EXTRACTED DATA
.....

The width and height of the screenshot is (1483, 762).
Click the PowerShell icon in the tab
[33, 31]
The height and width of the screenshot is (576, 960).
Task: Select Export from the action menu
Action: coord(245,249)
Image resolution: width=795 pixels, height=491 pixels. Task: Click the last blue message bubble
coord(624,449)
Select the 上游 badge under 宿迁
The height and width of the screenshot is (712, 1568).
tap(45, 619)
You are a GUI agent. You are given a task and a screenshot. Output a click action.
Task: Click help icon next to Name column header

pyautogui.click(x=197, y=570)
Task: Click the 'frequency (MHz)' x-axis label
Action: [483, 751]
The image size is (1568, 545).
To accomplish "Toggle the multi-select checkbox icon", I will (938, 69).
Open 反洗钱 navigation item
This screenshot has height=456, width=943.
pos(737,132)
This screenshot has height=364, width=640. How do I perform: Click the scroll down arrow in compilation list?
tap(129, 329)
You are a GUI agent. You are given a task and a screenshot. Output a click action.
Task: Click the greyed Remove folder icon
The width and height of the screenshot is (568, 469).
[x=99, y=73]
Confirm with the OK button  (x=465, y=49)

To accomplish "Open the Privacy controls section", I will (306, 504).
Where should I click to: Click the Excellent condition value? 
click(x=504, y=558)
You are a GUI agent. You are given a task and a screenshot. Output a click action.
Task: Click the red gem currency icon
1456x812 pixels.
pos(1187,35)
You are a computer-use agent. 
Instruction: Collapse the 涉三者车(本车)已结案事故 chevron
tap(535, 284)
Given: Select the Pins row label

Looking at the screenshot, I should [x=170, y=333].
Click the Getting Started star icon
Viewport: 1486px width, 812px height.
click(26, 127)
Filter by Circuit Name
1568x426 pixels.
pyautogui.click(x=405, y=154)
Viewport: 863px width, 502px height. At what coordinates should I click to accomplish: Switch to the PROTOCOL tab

.....

WHAT IS REQUIRED
Write out every line of the material above as a numbered list, omitting the blank lines.

FULL RESPONSE
1. The width and height of the screenshot is (1483, 762).
2. Click the PowerShell icon in the tab
3. [33, 31]
4. The height and width of the screenshot is (576, 960).
5. Task: Select Export from the action menu
6. Action: coord(245,249)
7. Image resolution: width=795 pixels, height=491 pixels. Task: Click the last blue message bubble
8. coord(624,449)
9. Select the 上游 badge under 宿迁
10. The height and width of the screenshot is (712, 1568).
11. tap(45, 619)
12. You are a GUI agent. You are given a task and a screenshot. Output a click action.
13. Task: Click help icon next to Name column header
14. pyautogui.click(x=197, y=570)
15. Task: Click the 'frequency (MHz)' x-axis label
16. Action: [483, 751]
17. The image size is (1568, 545).
18. To accomplish "Toggle the multi-select checkbox icon", I will (938, 69).
19. Open 反洗钱 navigation item
20. This screenshot has height=456, width=943.
21. pos(737,132)
22. This screenshot has height=364, width=640. How do I perform: Click the scroll down arrow in compilation list?
23. tap(129, 329)
24. You are a GUI agent. You are given a task and a screenshot. Output a click action.
25. Task: Click the greyed Remove folder icon
26. The width and height of the screenshot is (568, 469).
27. [x=99, y=73]
28. Confirm with the OK button  (x=465, y=49)
29. To accomplish "Open the Privacy controls section", I will (306, 504).
30. Where should I click to: Click the Excellent condition value? 
31. click(x=504, y=558)
32. You are a GUI agent. You are given a task and a screenshot. Output a click action.
33. Task: Click the red gem currency icon
34. 1456x812 pixels.
35. pos(1187,35)
36. You are a computer-use agent. 
37. Instruction: Collapse the 涉三者车(本车)已结案事故 chevron
38. tap(535, 284)
39. Given: Select the Pins row label
40. Looking at the screenshot, I should [x=170, y=333].
41. Click the Getting Started star icon
42. Viewport: 1486px width, 812px height.
43. click(26, 127)
44. Filter by Circuit Name
45. 1568x426 pixels.
46. pyautogui.click(x=405, y=154)
47. Viewport: 863px width, 502px height. At what coordinates should I click to accomplish: Switch to the PROTOCOL tab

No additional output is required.